[Extract provided — start]

Tuesday, May 21, 2013

The ADHD Epidemic -- Sedate the Parents, Not the Kids


Like good breeding yuppies (many years ago), my wife and I looked at a number of expert guides on child rearing.  We saw that the advice of "experts" spanned 180 degrees, from "breast feed the child and let him sleep with you until he decides he's had enough" to "bottle feed and put him in his own room, letting him cry things out".  We also saw that our yuppie friends tended to buy and follow the advice of the expert whose advice synced with their own intuition and needs.  So, while the yuppies purchased a book, what they really were buying was peace of mind.  

Before we lay the ADHD issue wholly at the door of big pharma, big food, big government or big education/experts, then, let's take a look at the parents.  Having your child diagnosed with something takes away the blame and the guilt (though not the worry).  Many parents who are used to performing at a 95%+ success rate at work cannot accept a child who does not perform at that same rate.  I will invite condemnation by observing that, in particular, many high-performing women who have put their careers on hold or a side track to raise kids feel guilty when they don't score 95%+ as a parent based on their children's behavior and accomplishments.

[Extract provided — finish]

Could you update the ADHD post's passage between "The ADHD Epidemic" and "peace of mind.", inclusive, so that "child rearing" becomes "parenting"? The material after this point comes from an unrelated source.

[Information supplied — start]

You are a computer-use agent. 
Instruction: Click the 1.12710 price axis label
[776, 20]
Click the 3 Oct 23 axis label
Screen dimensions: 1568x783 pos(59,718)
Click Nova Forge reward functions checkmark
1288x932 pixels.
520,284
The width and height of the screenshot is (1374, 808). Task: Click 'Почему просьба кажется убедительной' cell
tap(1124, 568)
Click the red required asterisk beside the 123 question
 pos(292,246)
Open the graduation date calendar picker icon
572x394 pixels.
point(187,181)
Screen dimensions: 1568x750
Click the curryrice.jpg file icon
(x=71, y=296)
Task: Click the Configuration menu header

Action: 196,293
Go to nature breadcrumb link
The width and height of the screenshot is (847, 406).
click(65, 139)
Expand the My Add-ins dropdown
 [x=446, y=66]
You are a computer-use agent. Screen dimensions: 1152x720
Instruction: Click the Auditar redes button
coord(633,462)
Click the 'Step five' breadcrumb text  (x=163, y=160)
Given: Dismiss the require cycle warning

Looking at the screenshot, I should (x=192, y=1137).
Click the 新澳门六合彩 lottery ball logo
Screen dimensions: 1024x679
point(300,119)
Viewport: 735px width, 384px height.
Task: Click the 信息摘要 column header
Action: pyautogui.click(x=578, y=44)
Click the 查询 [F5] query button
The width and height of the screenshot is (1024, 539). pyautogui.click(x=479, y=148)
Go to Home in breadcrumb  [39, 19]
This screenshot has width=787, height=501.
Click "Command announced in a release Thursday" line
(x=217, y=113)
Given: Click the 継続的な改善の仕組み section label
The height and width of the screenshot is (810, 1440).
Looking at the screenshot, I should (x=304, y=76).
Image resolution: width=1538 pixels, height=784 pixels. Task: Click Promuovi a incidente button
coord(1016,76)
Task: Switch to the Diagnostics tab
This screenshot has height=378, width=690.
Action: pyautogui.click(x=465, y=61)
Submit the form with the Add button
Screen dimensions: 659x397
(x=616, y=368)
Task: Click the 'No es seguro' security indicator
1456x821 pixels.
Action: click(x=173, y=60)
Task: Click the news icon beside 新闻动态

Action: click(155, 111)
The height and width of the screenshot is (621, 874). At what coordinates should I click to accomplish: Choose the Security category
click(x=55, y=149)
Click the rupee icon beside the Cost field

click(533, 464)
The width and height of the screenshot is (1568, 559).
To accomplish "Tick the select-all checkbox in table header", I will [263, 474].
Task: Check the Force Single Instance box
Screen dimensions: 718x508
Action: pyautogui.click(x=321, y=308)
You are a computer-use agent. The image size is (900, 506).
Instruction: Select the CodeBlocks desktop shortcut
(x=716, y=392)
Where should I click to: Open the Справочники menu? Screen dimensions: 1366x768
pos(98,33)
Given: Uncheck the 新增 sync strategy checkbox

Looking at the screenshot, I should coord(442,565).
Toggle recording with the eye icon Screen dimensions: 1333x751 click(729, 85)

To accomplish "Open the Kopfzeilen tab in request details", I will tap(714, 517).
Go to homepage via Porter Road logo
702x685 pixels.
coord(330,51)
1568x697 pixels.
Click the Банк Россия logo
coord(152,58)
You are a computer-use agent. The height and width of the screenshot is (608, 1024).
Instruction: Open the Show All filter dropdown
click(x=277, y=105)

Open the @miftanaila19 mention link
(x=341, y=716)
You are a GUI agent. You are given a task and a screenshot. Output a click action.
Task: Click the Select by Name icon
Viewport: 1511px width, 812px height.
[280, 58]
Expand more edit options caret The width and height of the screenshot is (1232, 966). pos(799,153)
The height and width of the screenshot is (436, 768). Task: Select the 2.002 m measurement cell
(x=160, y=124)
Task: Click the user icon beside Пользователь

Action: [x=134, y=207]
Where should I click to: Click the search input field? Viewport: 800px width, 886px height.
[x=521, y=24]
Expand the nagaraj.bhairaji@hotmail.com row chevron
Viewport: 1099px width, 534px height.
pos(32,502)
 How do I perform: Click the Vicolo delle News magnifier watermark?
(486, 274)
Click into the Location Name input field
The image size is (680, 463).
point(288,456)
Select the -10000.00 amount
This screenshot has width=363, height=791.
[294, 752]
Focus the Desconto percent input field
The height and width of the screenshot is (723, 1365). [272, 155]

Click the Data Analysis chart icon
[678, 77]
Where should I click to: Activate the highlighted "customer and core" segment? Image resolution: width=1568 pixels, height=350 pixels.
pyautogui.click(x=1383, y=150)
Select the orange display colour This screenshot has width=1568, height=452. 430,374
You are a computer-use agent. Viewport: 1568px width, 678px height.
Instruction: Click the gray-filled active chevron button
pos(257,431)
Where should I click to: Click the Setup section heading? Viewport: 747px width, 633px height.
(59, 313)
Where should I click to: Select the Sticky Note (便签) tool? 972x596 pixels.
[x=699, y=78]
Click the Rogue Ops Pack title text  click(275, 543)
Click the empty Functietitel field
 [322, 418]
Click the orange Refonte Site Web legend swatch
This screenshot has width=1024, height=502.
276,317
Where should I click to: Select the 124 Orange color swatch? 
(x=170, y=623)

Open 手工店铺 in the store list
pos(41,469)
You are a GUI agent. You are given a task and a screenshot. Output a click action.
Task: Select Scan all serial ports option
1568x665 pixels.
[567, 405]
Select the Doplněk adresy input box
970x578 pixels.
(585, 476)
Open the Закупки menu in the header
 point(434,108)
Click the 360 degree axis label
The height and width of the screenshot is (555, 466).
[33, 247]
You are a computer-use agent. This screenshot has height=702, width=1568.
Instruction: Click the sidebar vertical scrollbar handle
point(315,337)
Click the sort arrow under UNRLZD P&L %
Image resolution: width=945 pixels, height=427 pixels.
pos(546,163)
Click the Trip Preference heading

[Information supplied — finish]

**Problem solution**
The ADHD Epidemic -- Sedate the Parents, Not the Kids


Like good breeding yuppies (many years ago), my wife and I looked at a number of expert guides on parenting.  We saw that the advice of "experts" spanned 180 degrees, from "breast feed the child and let him sleep with you until he decides he's had enough" to "bottle feed and put him in his own room, letting him cry things out".  We also saw that our yuppie friends tended to buy and follow the advice of the expert whose advice synced with their own intuition and needs.  So, while the yuppies purchased a book, what they really were buying was peace of mind.